___ MATERIAL PROVIDED ___

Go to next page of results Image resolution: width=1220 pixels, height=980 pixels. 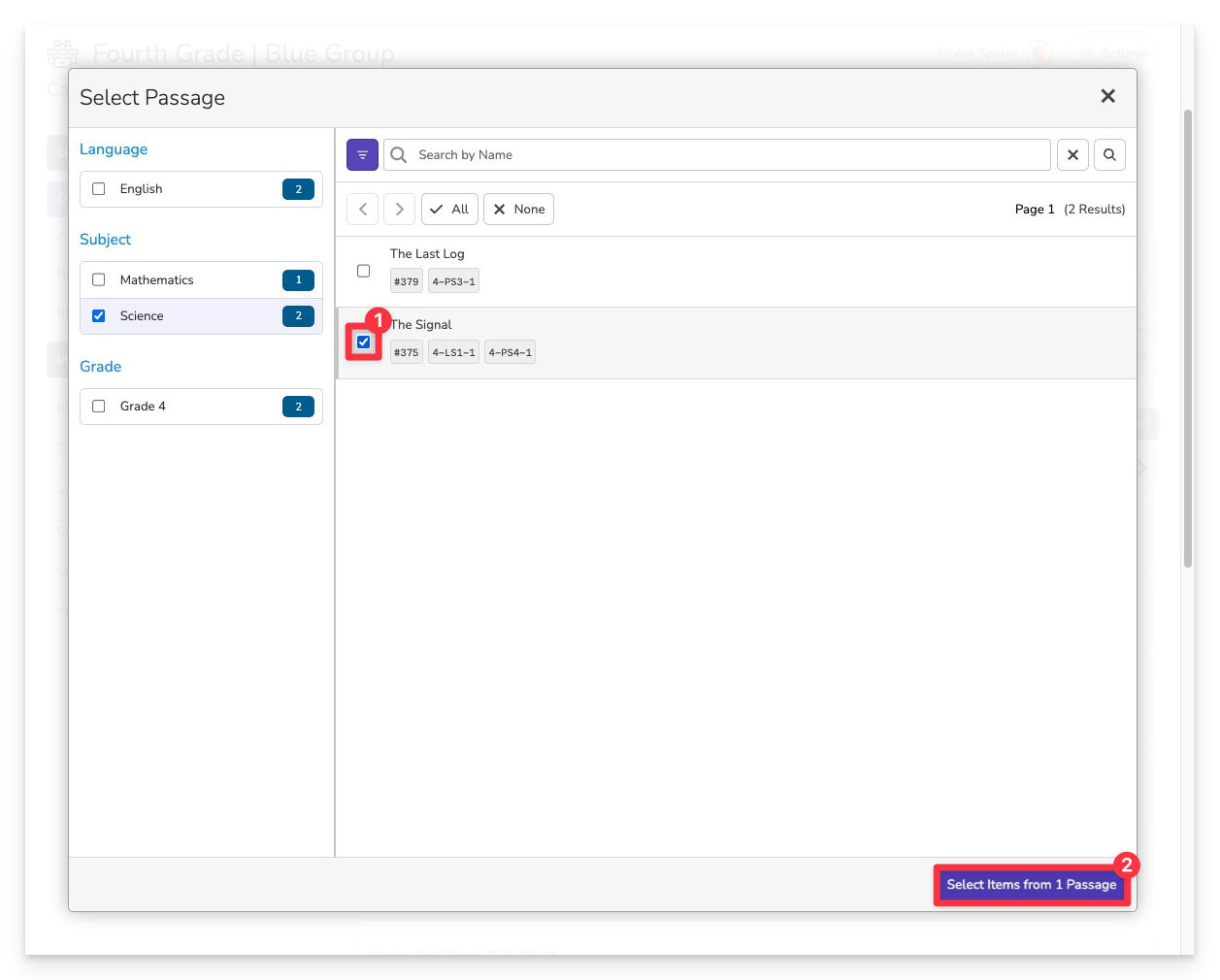click(399, 210)

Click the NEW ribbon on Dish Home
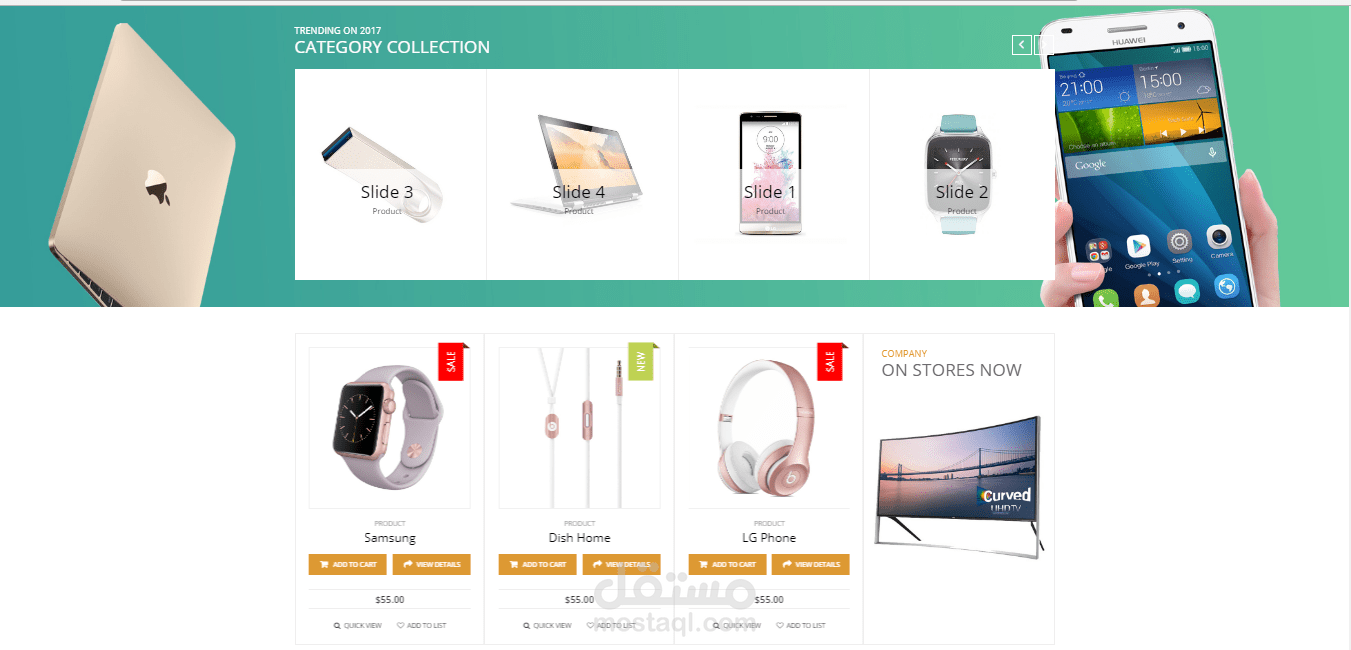(641, 361)
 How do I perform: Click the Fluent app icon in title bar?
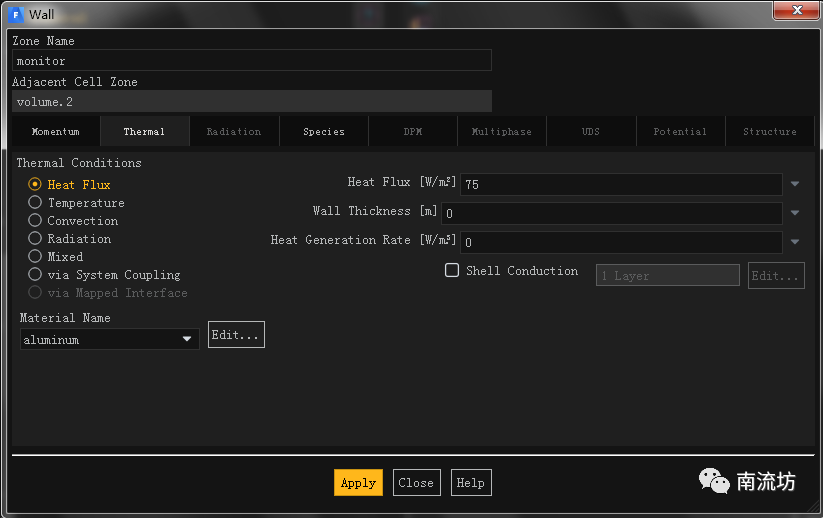pyautogui.click(x=16, y=14)
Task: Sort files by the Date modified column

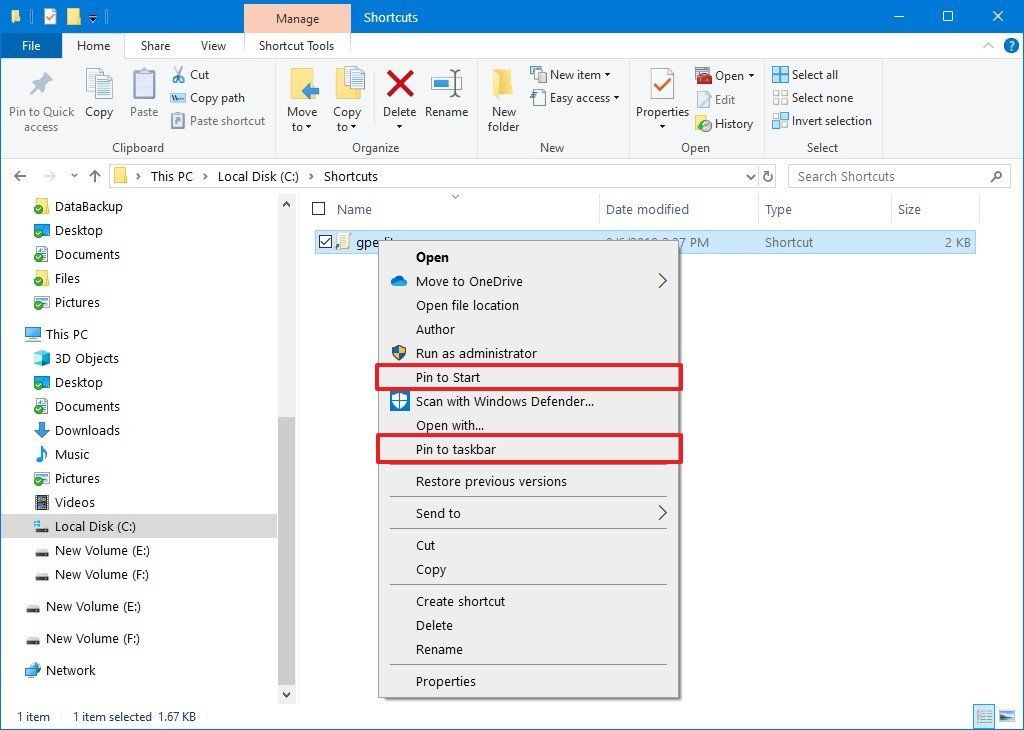Action: point(647,209)
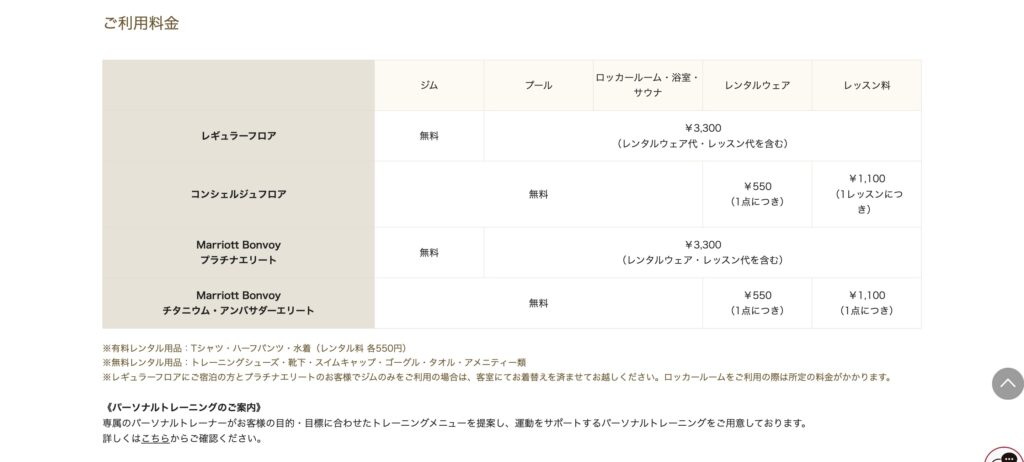
Task: Click ¥1,100 lesson fee marked 1レッスンにつき
Action: tap(866, 179)
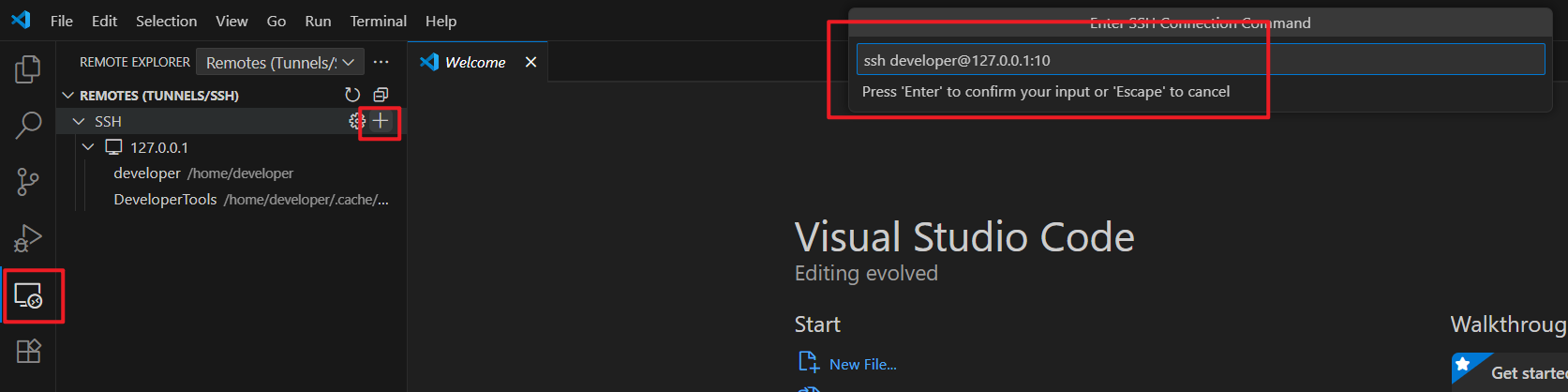
Task: Collapse the SSH tree node
Action: pos(77,121)
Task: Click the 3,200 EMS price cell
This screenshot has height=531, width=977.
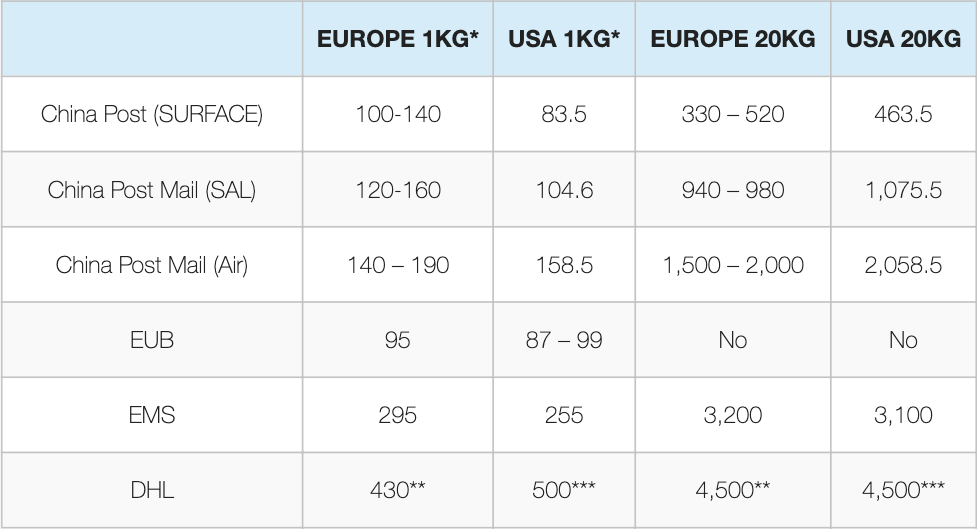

___

▸ SHORT TASK
Rewrite the records starting at the line containing "Task: Click the 3,200 EMS price cell" and ending at the end of the records, replacing "EMS" with "airmail" and changing nothing else. Leave the pictures out.

▸ RESPONSE
Task: Click the 3,200 airmail price cell
This screenshot has height=531, width=977.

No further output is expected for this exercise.